Franklyn Kilomé was signed by the Phillies as an 18-year-old out of the Dominican Republic in January 2013, and his career as a professional baseball player began one year later. Skipping the Dominican Summer League, the right-handed pitcher made his professional debut for the GCL Phillies and had a solid showing for himself, posting a 3.12 ERA in 40.1 innings.
Over the next few years, he worked his way up the Philadelphia minor league system, making stops at Williamsport, Lakewood, Clearwater, and Reading. He began the 2018 with the Reading Fightin’ Phils, his second season playing for the Phillies’ Double-A affiliate. Through 19 starts, the 23-year-old has posted a 4.24 ERA in 102.0 innings, allowing 96 hits, walking 51, and striking out 83.
Kilomé utilizes a low-effort delivery, raising his hands above his head during his windup, tucking his body behind a high leg lift, and throwing from a three-quarters arm slot. The right-hander has a quick arm, and pushes off of the mound well, generating plus fastball velocity. The pitch sits in the low-to-mid-90s, topping out at 97 miles per hour. In addition to velocity, the pitch has some glove-side movement and a bit of sink. While it has plenty of velocity and a bit of movement, Kilomé’s fastball does not have a particularly high swing-and-miss rate. In fact, at times it is quite hittable, as he often leaves the pitch up in the zone.
His curveball, on the other hand, is his go-to pitch when swings-and-misses are needed. The pitch generally in the high-70s-to-low-80s, but Kilomé is able to add and subtract a little bit of velocity and manipulate the depth of its 12-6 break. Coming into the 2017, the pitch was more average-ish, but as the year progressed and the right-hander became more proficient manipulating it, it began flashing plus. He rounds out arsenal with a firm changeup that sits around 80 miles per hour, but the pitch is not well developed and lags far behind his fastball and curveball in effectiveness. It is currently a below-average pitch, but like his curveball, improved as the 2017 season progressed and could eventually become an average offering.

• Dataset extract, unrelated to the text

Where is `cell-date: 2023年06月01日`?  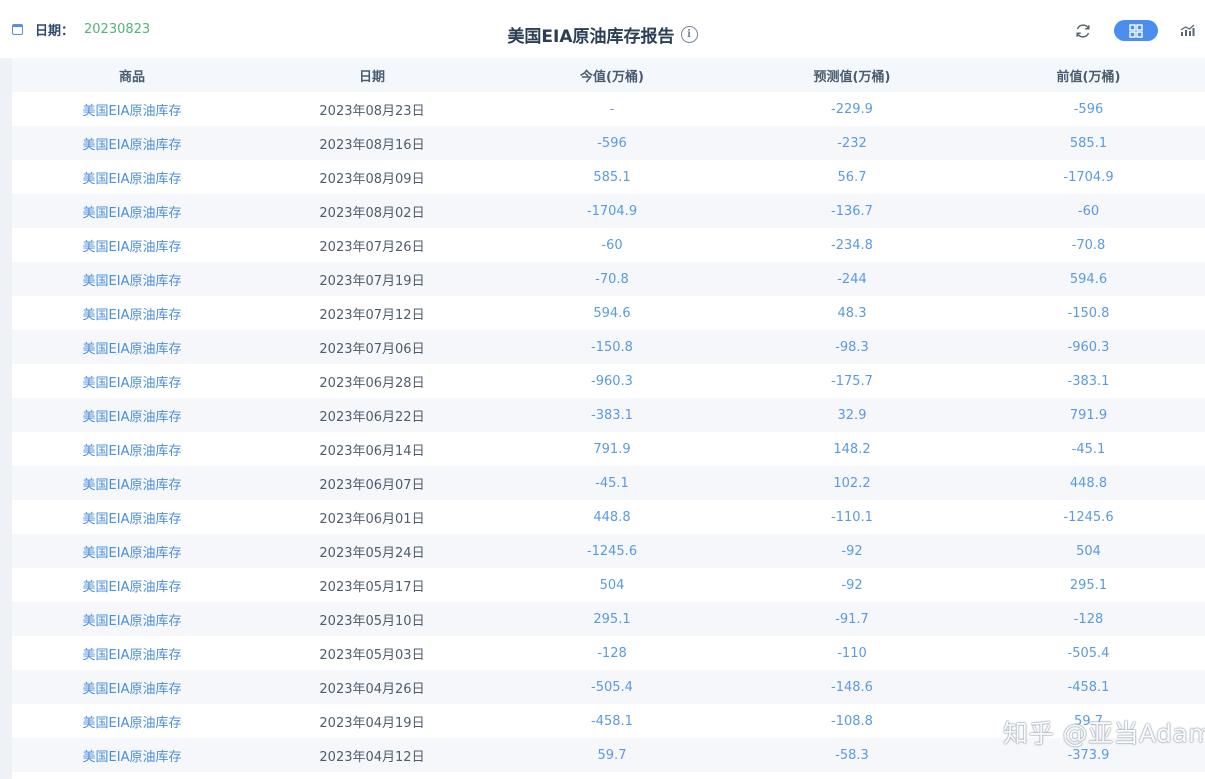 cell-date: 2023年06月01日 is located at coordinates (372, 517).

Control issues are a problem that Kilomé has faced throughout his professional career. From being unable to repeat his release point to not being able to harness the movement on his fastball and curveball, pounding the zone has long been the right-hander’s Achilles heel and is the biggest hurdle between him developing into a solid mid-rotation pitcher or maddening reliever that cannot be trusted in high-leverage situations.